チェンジ・ザ・ワールドの破産に思う

三木

2023年03月03日 20:18

酒田に本社を置くチェンジ・ザ・ワールドが2月27日に破産した。

ここの社長が以前東京で経営していた会社の破産と社長個人の自己破産が認められたのが2016年1月14日なので、再度の自己破産が認められる7年を経過したタイミングでの破産申請(1月14日以降か?)と決定(2月27日)なのかも知れない。
もしそうだとするならば、あと10日から2週間程で官報に破産申請の情報が載るはずである。

今回の破産は2022年6月1日に預託等取引(オーナー商法)に関する法律が改正施行されたことが原因のようであるが、
国会で同法改正が成立したのがそれより約1年前の2021年6月9日であるから、施行されるまで何らかの対策が取れなかったものかと思ってしまう。

そもそも会社の主軸事業をオーナー商法に据えてしまう、というのが間違いだったのだろう。

端的に言えばこの会社の目的はグリーンエネルギー(太陽光発電)を普及させて利益を生むということであろう。
であるならば、利益率を最大化して太陽光パネルの設置を拡大再生産するのがベストであって、アプリ開発やらオーナー管理やらは全くの無駄なコストでしかない。

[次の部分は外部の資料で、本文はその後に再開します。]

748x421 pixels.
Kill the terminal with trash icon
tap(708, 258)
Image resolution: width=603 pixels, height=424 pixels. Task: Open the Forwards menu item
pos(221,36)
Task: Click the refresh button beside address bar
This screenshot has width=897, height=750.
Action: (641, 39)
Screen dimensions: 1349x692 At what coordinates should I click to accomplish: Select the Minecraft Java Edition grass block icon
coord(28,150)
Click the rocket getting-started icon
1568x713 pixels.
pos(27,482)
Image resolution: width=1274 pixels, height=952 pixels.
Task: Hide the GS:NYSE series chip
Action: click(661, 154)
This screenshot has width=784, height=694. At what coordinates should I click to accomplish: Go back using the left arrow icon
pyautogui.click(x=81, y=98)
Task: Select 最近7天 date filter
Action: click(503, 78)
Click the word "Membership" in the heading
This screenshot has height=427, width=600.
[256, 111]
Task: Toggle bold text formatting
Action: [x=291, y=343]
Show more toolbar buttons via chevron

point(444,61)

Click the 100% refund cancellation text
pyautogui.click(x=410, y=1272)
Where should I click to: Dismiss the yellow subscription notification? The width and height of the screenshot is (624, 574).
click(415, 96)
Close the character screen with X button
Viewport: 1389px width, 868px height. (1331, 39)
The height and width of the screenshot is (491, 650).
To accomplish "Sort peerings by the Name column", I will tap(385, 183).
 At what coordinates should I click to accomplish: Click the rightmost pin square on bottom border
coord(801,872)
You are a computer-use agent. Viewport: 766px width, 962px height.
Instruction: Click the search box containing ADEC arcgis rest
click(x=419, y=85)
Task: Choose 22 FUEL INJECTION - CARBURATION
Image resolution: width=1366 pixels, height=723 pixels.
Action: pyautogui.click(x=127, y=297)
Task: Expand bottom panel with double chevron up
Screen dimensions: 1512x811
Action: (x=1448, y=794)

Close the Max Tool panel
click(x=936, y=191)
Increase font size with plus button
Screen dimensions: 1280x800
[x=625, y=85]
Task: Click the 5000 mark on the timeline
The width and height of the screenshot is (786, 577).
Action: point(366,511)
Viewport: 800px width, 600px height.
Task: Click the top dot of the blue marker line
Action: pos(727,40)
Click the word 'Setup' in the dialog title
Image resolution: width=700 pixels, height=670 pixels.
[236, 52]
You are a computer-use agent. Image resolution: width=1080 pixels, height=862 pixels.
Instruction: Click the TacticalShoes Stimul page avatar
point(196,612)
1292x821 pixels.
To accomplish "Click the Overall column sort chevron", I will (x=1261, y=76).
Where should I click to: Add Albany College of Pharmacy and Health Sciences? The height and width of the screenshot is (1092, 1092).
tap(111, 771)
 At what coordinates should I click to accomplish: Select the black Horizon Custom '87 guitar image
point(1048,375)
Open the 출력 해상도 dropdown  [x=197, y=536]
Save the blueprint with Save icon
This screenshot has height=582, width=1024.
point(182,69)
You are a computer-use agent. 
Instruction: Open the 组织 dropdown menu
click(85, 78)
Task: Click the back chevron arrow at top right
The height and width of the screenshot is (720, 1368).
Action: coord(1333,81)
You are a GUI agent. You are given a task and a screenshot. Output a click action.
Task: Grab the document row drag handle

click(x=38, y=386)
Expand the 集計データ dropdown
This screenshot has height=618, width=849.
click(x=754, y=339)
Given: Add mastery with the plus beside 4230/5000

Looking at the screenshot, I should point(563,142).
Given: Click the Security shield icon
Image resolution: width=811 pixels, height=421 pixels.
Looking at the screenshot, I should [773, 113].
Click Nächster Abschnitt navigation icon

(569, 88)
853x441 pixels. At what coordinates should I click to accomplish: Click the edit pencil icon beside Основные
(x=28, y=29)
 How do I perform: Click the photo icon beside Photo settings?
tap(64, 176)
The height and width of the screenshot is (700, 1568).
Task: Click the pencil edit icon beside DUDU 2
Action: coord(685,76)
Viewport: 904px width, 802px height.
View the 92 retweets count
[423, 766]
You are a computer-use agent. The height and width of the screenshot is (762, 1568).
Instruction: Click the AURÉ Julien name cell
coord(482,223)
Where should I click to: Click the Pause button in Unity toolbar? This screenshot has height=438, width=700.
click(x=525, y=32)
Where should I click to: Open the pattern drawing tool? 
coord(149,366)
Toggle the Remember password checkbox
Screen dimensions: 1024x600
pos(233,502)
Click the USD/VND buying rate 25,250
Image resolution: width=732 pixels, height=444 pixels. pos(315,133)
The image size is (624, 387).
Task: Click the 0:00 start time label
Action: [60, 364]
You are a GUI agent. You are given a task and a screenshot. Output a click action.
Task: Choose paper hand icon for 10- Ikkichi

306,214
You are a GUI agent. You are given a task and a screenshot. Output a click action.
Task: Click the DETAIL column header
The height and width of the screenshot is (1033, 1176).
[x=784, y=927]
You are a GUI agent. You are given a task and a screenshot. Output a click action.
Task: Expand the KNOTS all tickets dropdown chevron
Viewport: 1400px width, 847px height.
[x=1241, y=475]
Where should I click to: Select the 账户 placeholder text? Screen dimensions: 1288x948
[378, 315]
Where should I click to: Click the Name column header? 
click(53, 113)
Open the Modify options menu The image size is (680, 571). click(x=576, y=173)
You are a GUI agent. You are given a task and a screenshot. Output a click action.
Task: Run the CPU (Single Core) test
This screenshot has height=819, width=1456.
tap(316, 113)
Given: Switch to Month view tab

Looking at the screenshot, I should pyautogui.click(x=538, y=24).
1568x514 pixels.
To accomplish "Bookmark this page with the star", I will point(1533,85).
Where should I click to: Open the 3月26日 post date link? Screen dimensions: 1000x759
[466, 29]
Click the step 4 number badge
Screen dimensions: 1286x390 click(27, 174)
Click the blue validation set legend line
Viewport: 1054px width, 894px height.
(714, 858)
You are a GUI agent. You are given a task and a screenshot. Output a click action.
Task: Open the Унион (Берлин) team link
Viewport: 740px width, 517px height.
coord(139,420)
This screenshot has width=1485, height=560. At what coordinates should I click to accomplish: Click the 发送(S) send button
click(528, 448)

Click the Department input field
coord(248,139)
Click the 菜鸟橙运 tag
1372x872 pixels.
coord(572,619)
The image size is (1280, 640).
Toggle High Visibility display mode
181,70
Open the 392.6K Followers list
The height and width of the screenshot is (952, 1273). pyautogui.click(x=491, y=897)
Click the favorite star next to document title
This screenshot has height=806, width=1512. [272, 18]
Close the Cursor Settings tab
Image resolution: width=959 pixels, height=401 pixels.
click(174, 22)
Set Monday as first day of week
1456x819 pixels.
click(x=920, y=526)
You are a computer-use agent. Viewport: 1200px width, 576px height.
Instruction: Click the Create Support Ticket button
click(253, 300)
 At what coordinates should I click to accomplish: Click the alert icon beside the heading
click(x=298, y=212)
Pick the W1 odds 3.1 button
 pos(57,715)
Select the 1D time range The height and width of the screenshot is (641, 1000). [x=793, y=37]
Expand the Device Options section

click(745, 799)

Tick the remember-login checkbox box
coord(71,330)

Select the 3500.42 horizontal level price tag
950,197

株式会社であるのだから株を発行して資金を募り、その資金でパネルを設置すればいいだけの話であろう。
CO2削減や環境問題に寄与したい一般投資家も、その株を買えば社会的に貢献できるのである。利益が上がれば配当も出るだろう。

業績が拡大して上場すればそれこそ証券会社を通じて「スマホで(間接的に)買える太陽光発電所」となるのである。

無理にITを絡めて今風の体裁を取っているだけで、目的からは遠ざかっていたのではないか?と思われて仕方ない。

以前この社長が所属する「日本西海岸計画」なる社団法人のパーティに誘われたことがあった。若手の経営者やなんとなく凄い人達の集まりという感じである。誰から誘われたのかは忘れたが。

酒田のホテルの最上階を貸し切って行われたものだったと記憶しているが、どうにも騒がしく浮ついていて、とても責任ある経営者集団とは感じられなかったものだ。

経営者は顧客に対しては満足のいくサービスを、従業員に対しては契約通りの報酬を、株主に対してはより高い配当を出すのが使命であり、もちろん重責である。
日々その責任と向き合っていれば、自然公の場では慎み深くなるものだろう。

社長や西海岸計画の理念は素晴らしいと思うが、暗い冬をじっと我慢して乗り切る庄内人のような実直さが欠けているように思う。

あの社長に大経営者としての器があるのか無いのかは神のみぞ知るところであろうが、もし今まで作った負債以上の利益を生きている間に作り出せないのであれば、その証明は永遠にできないであろう。